Wednesday, September 17, 2008


Halfway through my Boot Camp (working through "Creating Character Emotions" by Ann Hood), and I've covered Anger, Anxiety, Apathy, Confusion, Contentment, Curiosity, Desire, Despair, Excitement, Fear, Fondness, Forgiveness, Gratitude, Grief, Guilt, Happiness, Hate and Hope.

As usual, my exercises run the gamut of completely new world/character concepts, familiar worlds with new characters, different time periods and/or locations, and occasionally, an extension from a current story.

The exercise for Hope involved writing a paragraph depicting hope, contrasted by a second after that hope has failed - despair. The exercise called for three Hope/Despair pairings. It also suggested trying other opposed emotions to show an arc of character growth. This was my third; here there is an implied time-lapse between the first and second paragraph:

Sedra held her arms in an awkward circle, holding her daughter in that mental grip. It did nothing to diminish the distance between them, and so she dropped them, laying her head against the stone wall.

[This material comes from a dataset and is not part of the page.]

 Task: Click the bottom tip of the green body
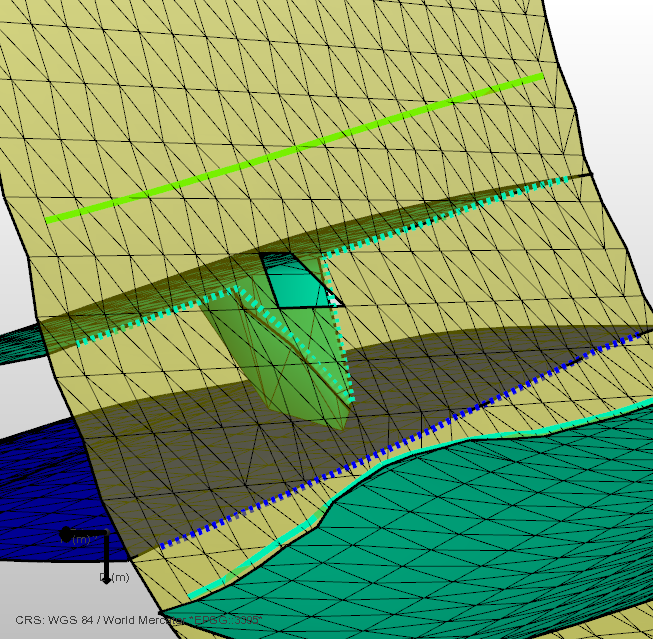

Rain drummed against the window, drummed with her heart, drummed with the sound of a messenger who was still – she knew – out of sight. Reports from the front, where her daughter had been badly injured … she closed her eyes, wet her lips, and pictured his face, the casual monotone – how many mothers had he given bad news? But not this time, she prayed, not to any of the gods but to the steady thrum of numbers rushing past. They were on her side. One in five didn’t survive the surgery, but she had only one daughter, not five …

Again, the awkward circle, this time convulsed, tightened, even shaking, though she fancied she jarred her daughter within the circumference. She pictured the face – not the captain she was now, but the child who had come to her side at night and keened for attention – screwed up with protest, batting her away … so far away that Sedra flew, out of the house, across the yard, through the shadow of the trees into some unknown, as if she were the one who had died. On the thought of death, she crumpled, broken of the fancy and tasting its ashes.